═══ Source information ═══
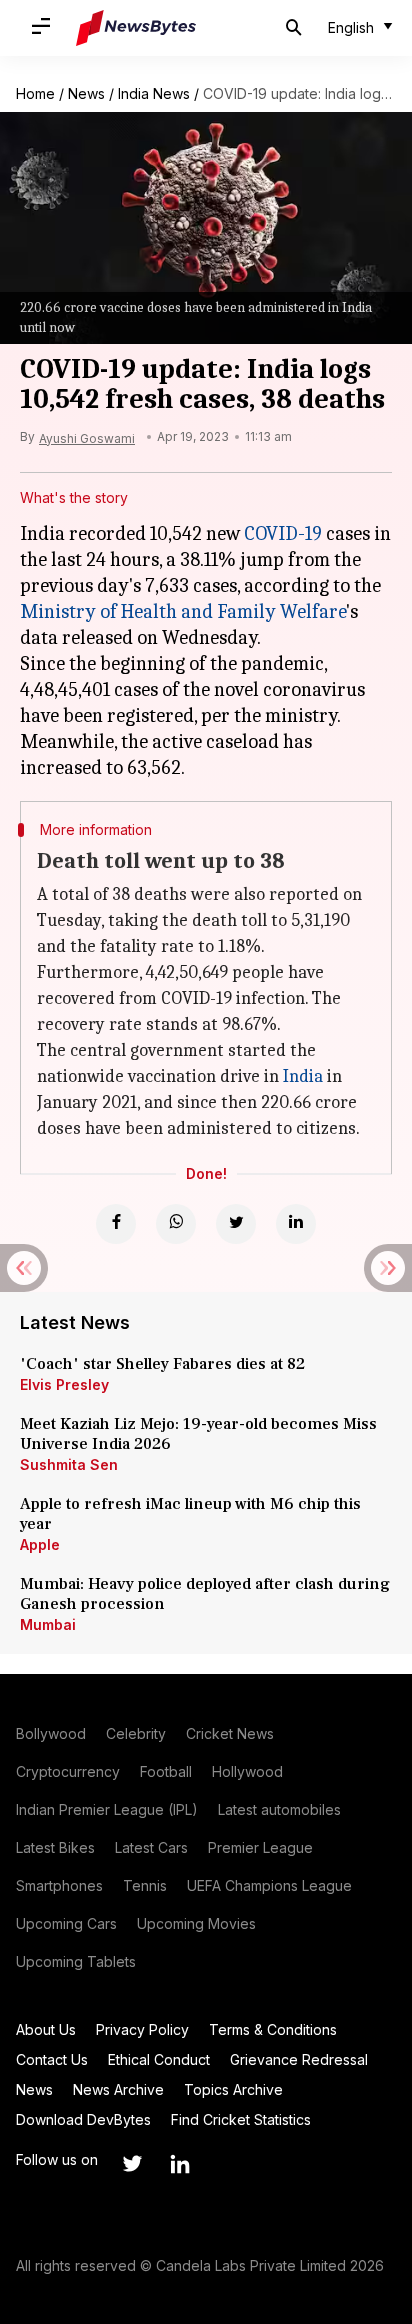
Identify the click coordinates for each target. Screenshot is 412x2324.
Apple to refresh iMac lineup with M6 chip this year (190, 1514)
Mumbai (48, 1624)
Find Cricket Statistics (241, 2119)
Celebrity (136, 1733)
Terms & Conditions (273, 2029)
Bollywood (51, 1733)
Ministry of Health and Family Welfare (183, 611)
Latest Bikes (55, 1847)
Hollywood (247, 1771)
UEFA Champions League (269, 1885)
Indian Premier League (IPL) (107, 1809)
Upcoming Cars (66, 1923)
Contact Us (52, 2059)
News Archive (118, 2089)
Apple (40, 1544)
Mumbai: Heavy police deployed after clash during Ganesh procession (205, 1594)
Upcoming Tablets (76, 1961)
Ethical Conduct (159, 2059)
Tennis (145, 1885)
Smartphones (59, 1885)
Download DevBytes (83, 2119)
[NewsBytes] (136, 28)
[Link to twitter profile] (132, 2164)
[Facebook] (116, 1224)
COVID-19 (283, 533)
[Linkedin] (296, 1224)
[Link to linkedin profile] (180, 2164)
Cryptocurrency (68, 1771)
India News (154, 93)
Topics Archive (233, 2089)
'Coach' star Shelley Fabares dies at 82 (162, 1364)
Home (35, 93)
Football (166, 1771)
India (303, 1076)
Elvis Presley (64, 1384)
═══
Copy here each line of the preceding records with "Mumbai" in it.

Mumbai (48, 1624)
Mumbai: Heavy police deployed after clash during Ganesh procession (205, 1594)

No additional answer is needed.